ABSTRACT

Recently I was teaching my advanced research seminar at the end of the day on Friday. Two class members who each lived a long drive away were absent due to predictions of “torrential rains.” The dangers of driving were discussed: the unpredictability of the weather; the inaccuracy of weather predictions; the difficulties in making it to class; the difficulties of doing research, of focusing the mind, of spending more time with patients who are already difficult to spend time with. The sessions bring up difficult feelings or a complete lack of feeling, in some cases feelings of fragmentation or a sense of losing oneself, and in other cases a sense of isolation and unbearable aloneness. I think it is safe to say that while all class members are working on their papers, none of them is enjoying the research process at this point. They complain: “It is difficult; it is the last thing I feel like doing.

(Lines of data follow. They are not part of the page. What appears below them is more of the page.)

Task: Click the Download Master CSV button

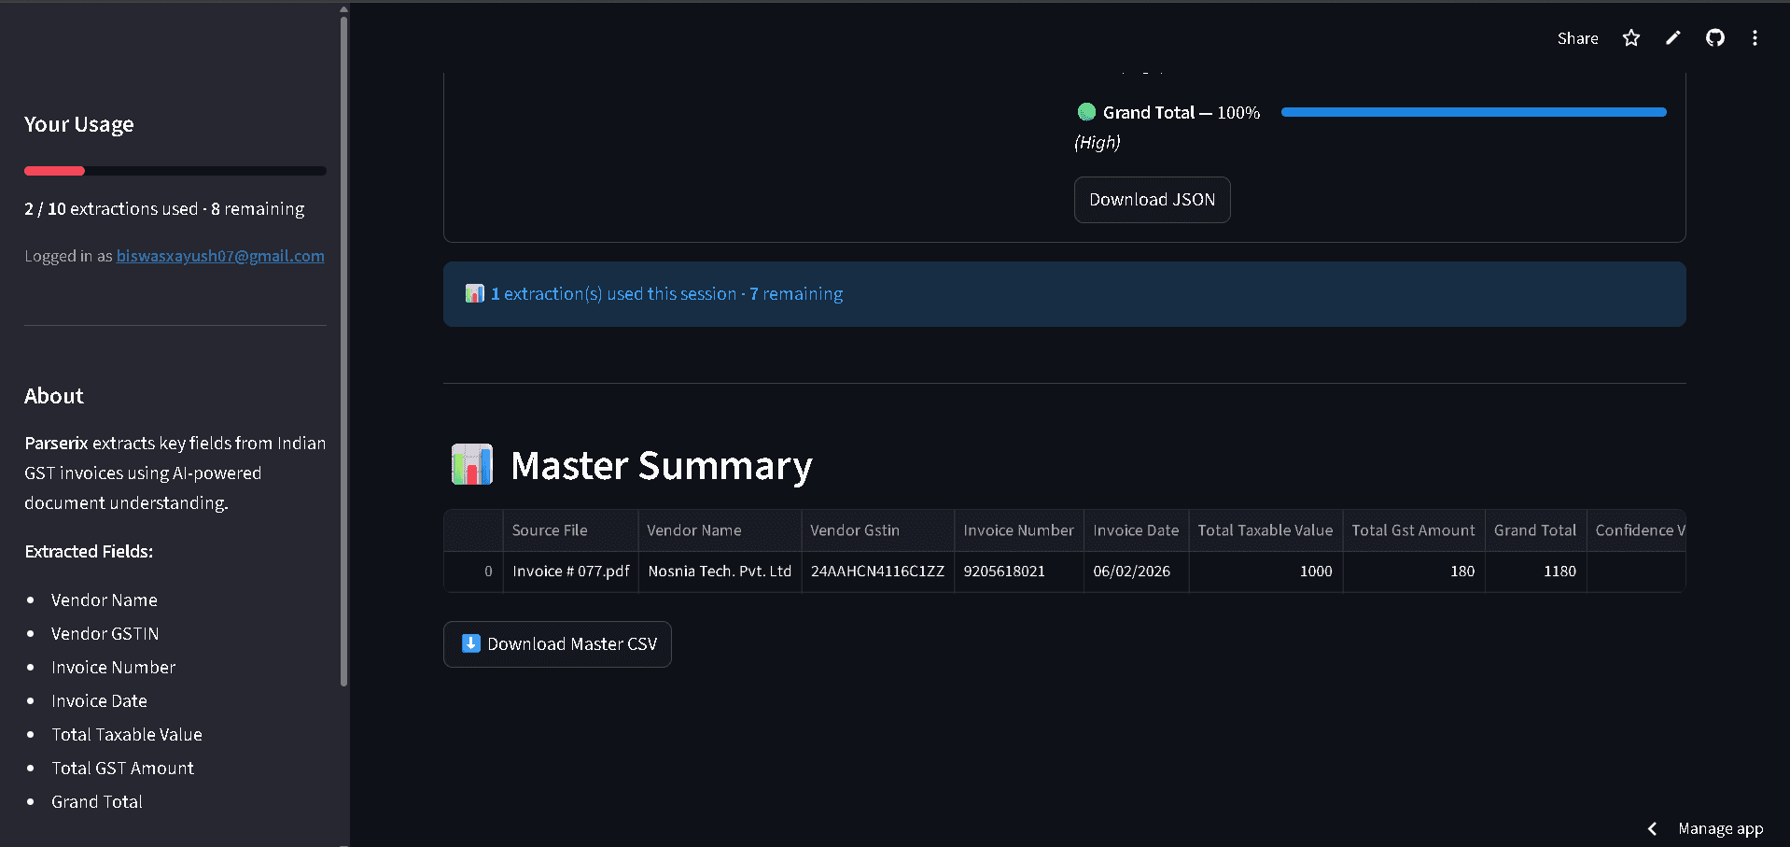Action: pyautogui.click(x=557, y=643)
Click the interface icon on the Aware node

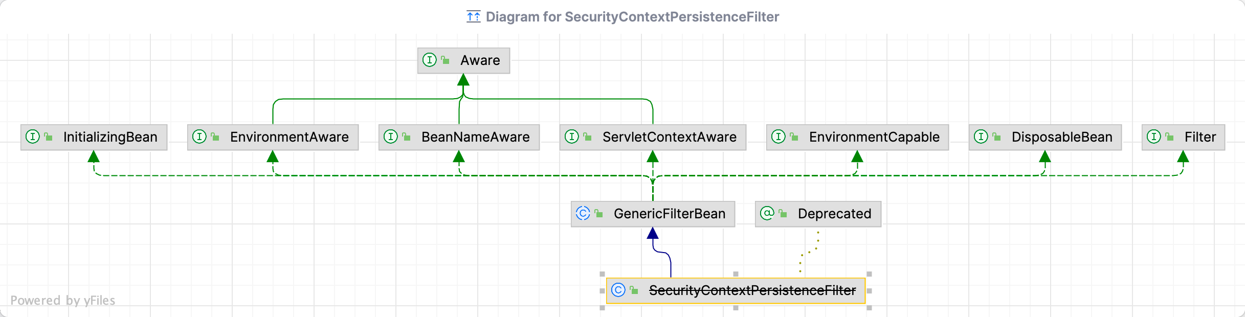pos(429,60)
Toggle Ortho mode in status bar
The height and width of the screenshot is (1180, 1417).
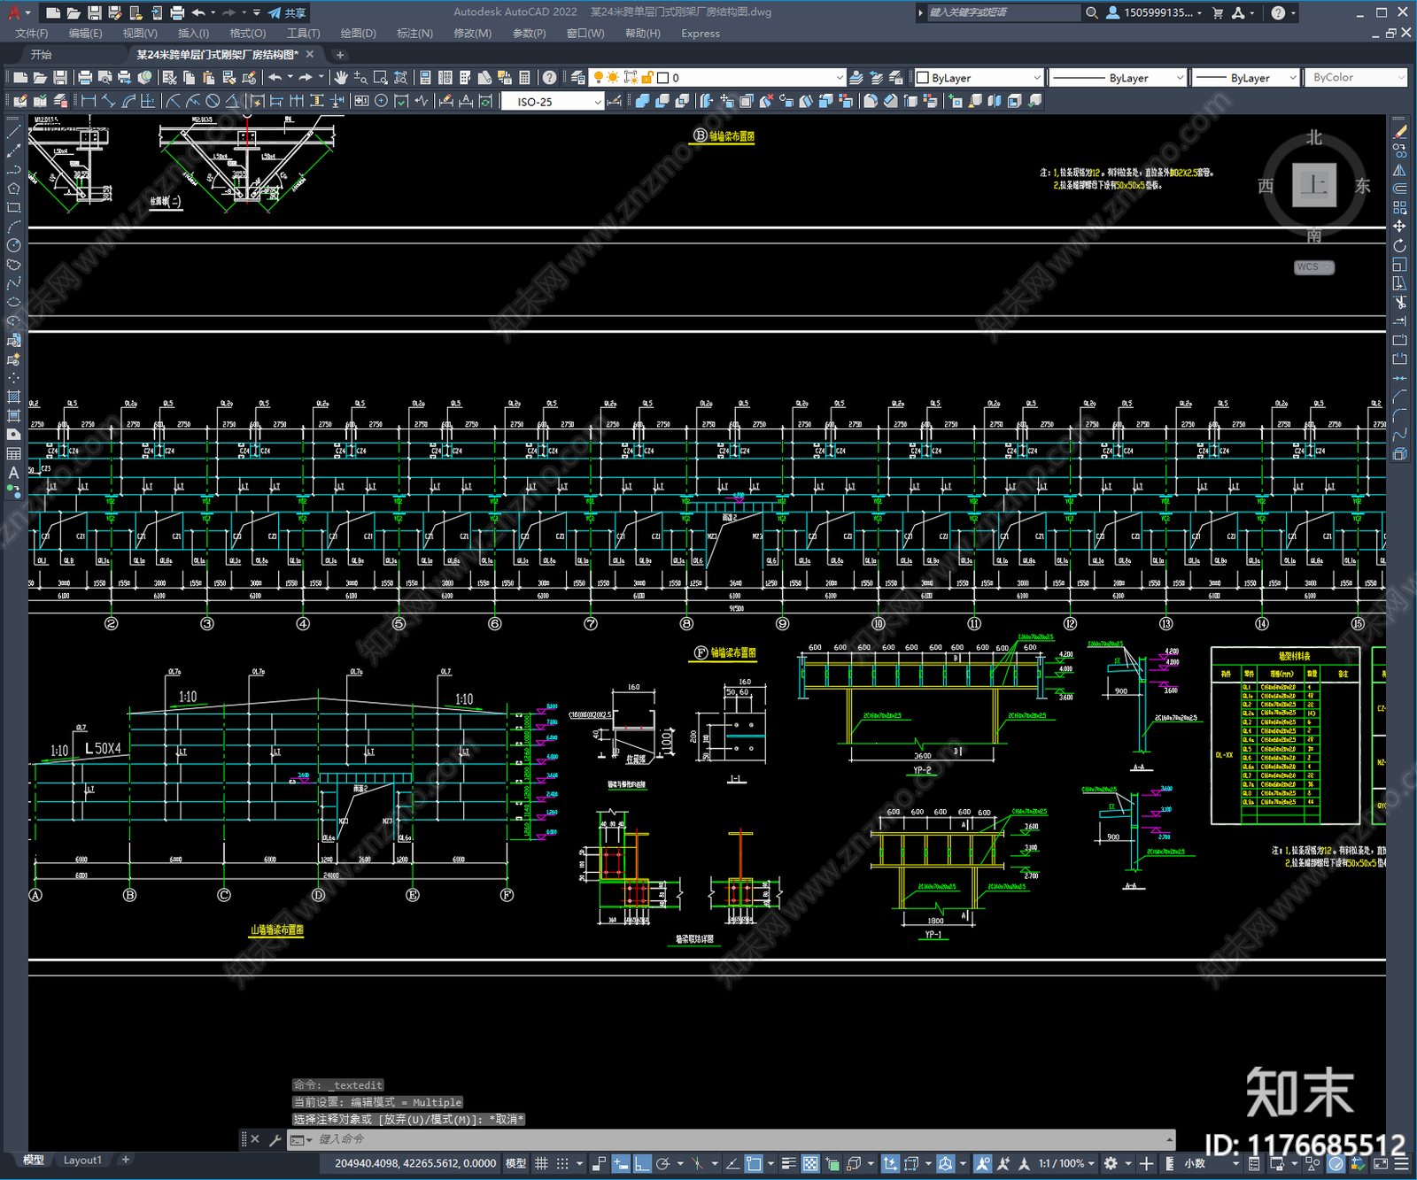(642, 1163)
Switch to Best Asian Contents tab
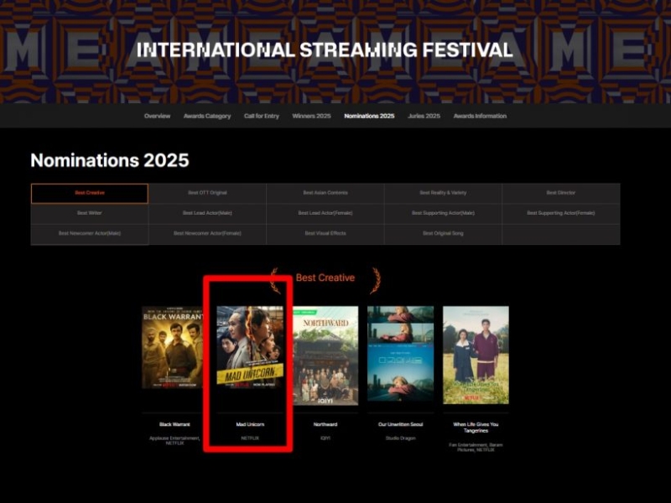671x503 pixels. pos(325,194)
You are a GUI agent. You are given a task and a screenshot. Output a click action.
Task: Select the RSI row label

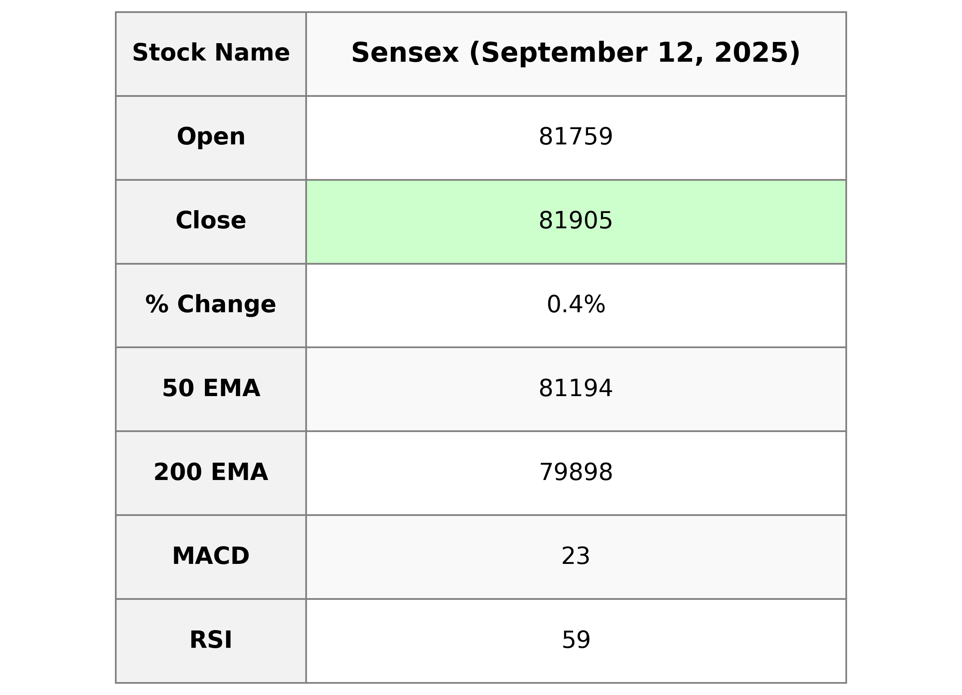tap(211, 640)
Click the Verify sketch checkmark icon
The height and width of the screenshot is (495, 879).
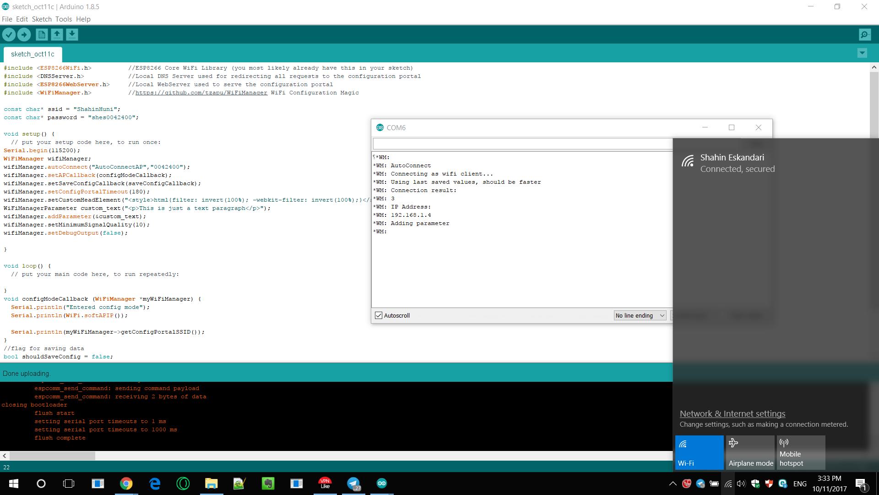9,34
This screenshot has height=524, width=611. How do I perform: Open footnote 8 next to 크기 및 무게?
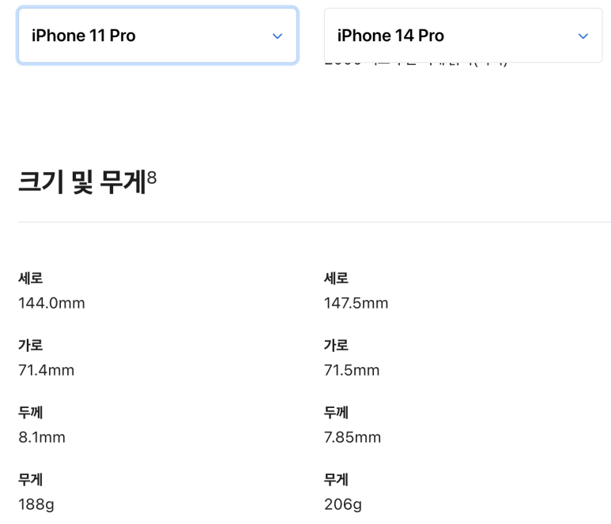[x=152, y=178]
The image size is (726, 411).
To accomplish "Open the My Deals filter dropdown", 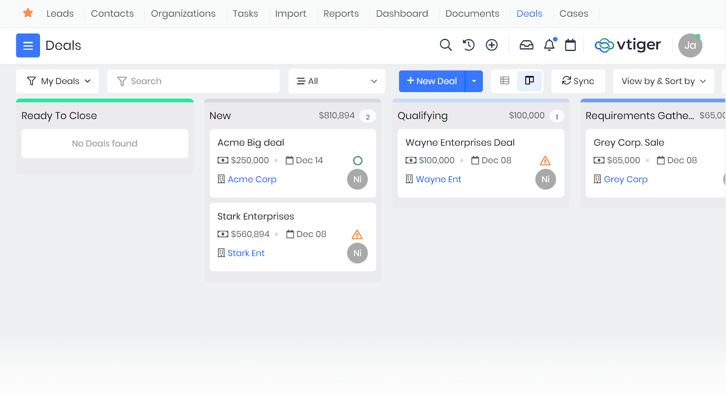I will tap(57, 81).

I would do anything else; clean the whole house before working on my paper. I cannot write more than one sentence at a time.” Most are working on the data analysis. They are irritable; they feel inadequate; they do not want to go crazy. Almost all are researching patients on the “primitive edge,” somatizing, pre-psychotic, narcissistic, perverse. As I left my office to go to my car, the torrential rains began and I stepped up my pace, misstepped on my slightly high-heeled sandal, turning my foot under and breaking it. Was this accident the result of feeling induced by the class?